Chicagoans were spared and somewhat spoiled by a comparatively mild and snow-free winter last year, but don’t get used to it.
Streets and Sanitation Commissioner Charles Williams delivered the cold news Wednesday while on the hot seat at City Council budget hearings.
Williams said he’s bracing for 16 more inches of snow this winter with a November that “will turn on us” and a first snowfall occurring the week of Thanksgiving.
He’s also expecting temperatures below normal in January and February.
“It’s gonna be a bad winter,” Williams said.
“We’re ready. We’re gonna be starting the season with about 370,000 tons of salt. Our equipment is ready. Our crews are ready. Our communications are ready.”
Ald. Debra Silverstein (50th) nervously said, “It’s gonna run like clockwork, right?”
Williams replied, “You’re talking about weather. Mother Nature can always throw you a curve.”
But, he also reminded Silverstein of what happened in January 2015.
That’s when Mayor Rahm Emanuel spent $10.2 million on the cleanup from a Super Bowl Sunday blizzard that buried the city in 19.3 inches of snow and had the potential to bury his re-election campaign.
“We received almost 20 inches of snow overnight on a Sunday. And yet, Monday morning when people got up and they got to their main streets, you were able to take the bus. You could drive down a main street. You were able to get to work,” the commissioner said.
“The key with any snow removal is to make sure that your main arterial streets remain open so that your folks can get to work. Commerce can move. Emergency vehicles can move. And nobody gets stuck. We get to the side streets as soon as the snow stops, and we work on those. But the key is not to lose your main streets. Make sure your commerce is constantly going, and we did that right after a blizzard.”
Silverstein replied, “Okay then. Let’s hope that it runs very smoothly.”
Ald. Brian Hopkins (2nd) added, “It’s really hard to talk about blizzards when baseball season hasn’t even ended yet.”
Last winter, Chicago got hit with roughly 30 inches of snow. This year, Chicago is bracing for 45 to 47 inches.
The sobering forecast for a bitter cold and snowy winter was not the only concern at Wednesday’s budget hearing for Streets and Sanitation, a department that can “make or break” an alderman, as Hopkins put it.
Aldermen also railed about Williams’ decision to saddle their ward superintendents with the smelly job of removing dead animals.
Previously, Streets and San had four trucks assigned to dead animal recovery. But, 51 percent of the time, the crews show up on the scene and find no animal to remove. They were “getting a great tour of the city,” the commissioner said.
To cut costs, Williams is keeping one dead animal truck and assigning the other three to rodent control.
The job of removing small animals, like dead birds or rats, will fall to the ward superintendent.
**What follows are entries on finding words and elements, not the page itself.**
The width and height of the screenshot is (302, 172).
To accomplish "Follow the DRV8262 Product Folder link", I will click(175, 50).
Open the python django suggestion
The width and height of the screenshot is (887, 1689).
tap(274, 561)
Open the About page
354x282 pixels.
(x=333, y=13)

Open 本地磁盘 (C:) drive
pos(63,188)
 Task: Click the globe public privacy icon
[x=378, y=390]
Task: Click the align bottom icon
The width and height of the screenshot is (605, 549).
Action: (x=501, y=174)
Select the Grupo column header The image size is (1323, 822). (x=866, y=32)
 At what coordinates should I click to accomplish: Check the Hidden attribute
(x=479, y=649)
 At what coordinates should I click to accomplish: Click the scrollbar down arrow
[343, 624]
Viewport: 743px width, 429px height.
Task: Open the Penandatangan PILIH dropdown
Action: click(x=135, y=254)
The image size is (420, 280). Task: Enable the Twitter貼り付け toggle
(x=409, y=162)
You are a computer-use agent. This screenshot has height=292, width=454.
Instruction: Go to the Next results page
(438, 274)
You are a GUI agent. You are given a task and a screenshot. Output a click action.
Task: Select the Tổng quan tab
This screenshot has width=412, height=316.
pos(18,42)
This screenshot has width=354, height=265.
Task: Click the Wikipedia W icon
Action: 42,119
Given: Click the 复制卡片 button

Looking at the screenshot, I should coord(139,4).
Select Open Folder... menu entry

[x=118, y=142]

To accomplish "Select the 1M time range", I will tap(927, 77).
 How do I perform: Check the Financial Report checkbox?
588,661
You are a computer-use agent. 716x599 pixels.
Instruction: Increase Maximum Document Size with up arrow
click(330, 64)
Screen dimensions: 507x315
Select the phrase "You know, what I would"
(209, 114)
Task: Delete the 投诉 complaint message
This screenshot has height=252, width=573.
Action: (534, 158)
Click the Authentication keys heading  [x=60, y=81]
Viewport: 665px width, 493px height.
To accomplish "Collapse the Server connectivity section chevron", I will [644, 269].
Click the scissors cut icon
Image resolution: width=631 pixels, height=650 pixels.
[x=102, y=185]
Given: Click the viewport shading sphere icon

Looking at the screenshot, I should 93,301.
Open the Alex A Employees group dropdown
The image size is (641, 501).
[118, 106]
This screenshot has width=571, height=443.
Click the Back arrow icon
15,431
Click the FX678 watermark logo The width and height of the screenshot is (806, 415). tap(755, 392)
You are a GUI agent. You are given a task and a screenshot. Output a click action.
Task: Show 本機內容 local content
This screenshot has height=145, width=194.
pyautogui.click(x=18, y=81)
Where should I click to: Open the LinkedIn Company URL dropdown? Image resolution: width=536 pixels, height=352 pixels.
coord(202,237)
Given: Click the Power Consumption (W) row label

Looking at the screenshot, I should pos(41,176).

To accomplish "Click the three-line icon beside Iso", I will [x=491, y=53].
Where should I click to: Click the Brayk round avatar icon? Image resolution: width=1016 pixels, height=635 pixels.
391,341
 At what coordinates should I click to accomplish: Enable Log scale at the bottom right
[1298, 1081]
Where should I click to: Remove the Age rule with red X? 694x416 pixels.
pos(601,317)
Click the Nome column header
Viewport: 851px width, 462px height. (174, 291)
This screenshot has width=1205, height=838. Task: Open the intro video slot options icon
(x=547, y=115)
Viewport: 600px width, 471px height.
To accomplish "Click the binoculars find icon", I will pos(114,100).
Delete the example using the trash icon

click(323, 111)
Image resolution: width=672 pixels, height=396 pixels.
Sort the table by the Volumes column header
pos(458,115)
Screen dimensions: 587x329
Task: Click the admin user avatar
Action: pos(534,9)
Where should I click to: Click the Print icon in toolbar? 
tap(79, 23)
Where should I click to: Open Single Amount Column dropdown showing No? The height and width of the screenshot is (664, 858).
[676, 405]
If the dead animal is larger — like a raccoon or a dog — the ward superintendent will be asked to summon the only animal truck that remains citywide.
The policy change didn’t set well with Ald. George Cardenas (12th), among others, who argued that ward superintendents already have their hands full.
“But now to pick up dead animals, commissioner you lost me on that one. I completely disagree. I will not support that move at all. … If I’m meeting with my ward supe and he just got back from picking up a dead animal, that’s gonna be a problem. That could put my family at risk,” Cardenas said.
Ald. Proco Joe Moreno (1st) said he has “no problem” with the decision to reassign dead animal crews to rodent control. Moreno attributed the backlash to ward superintendents who “don’t want to get their hands dirty.”
Cardenas also railed about a recycling program that pays private contractors to make pick-ups they don’t make. If homeowners throw in plastic bags, paper bags or other prohibited items, the cart is tagged and city crews pick up those contaminated carts with other routine garbage.
“Millions of dollars being spent not to do something at a time when we’re hitting people with fees upon fees, increased property taxes, garbage fees. It goes against everything we stand for in this Council,” Cardenas said.
“Something needs to be done in recycling — either completely revamp the program, or we go back and we do it ourselves. Just take it over.”
Williams acknowledged that recycling in Chicago is “not where we need to be. … It’s gone up, but we’re still only 13 percent. It’s got to go up a great deal more.”
But, the commissioner continued to resist calls to ticket residents for recycling mistakes.
“Anyone can drop something in someone’s cart. But, once it’s in there and that cart is contaminated, we’re stuck. We have to put that into the landfill,” he said.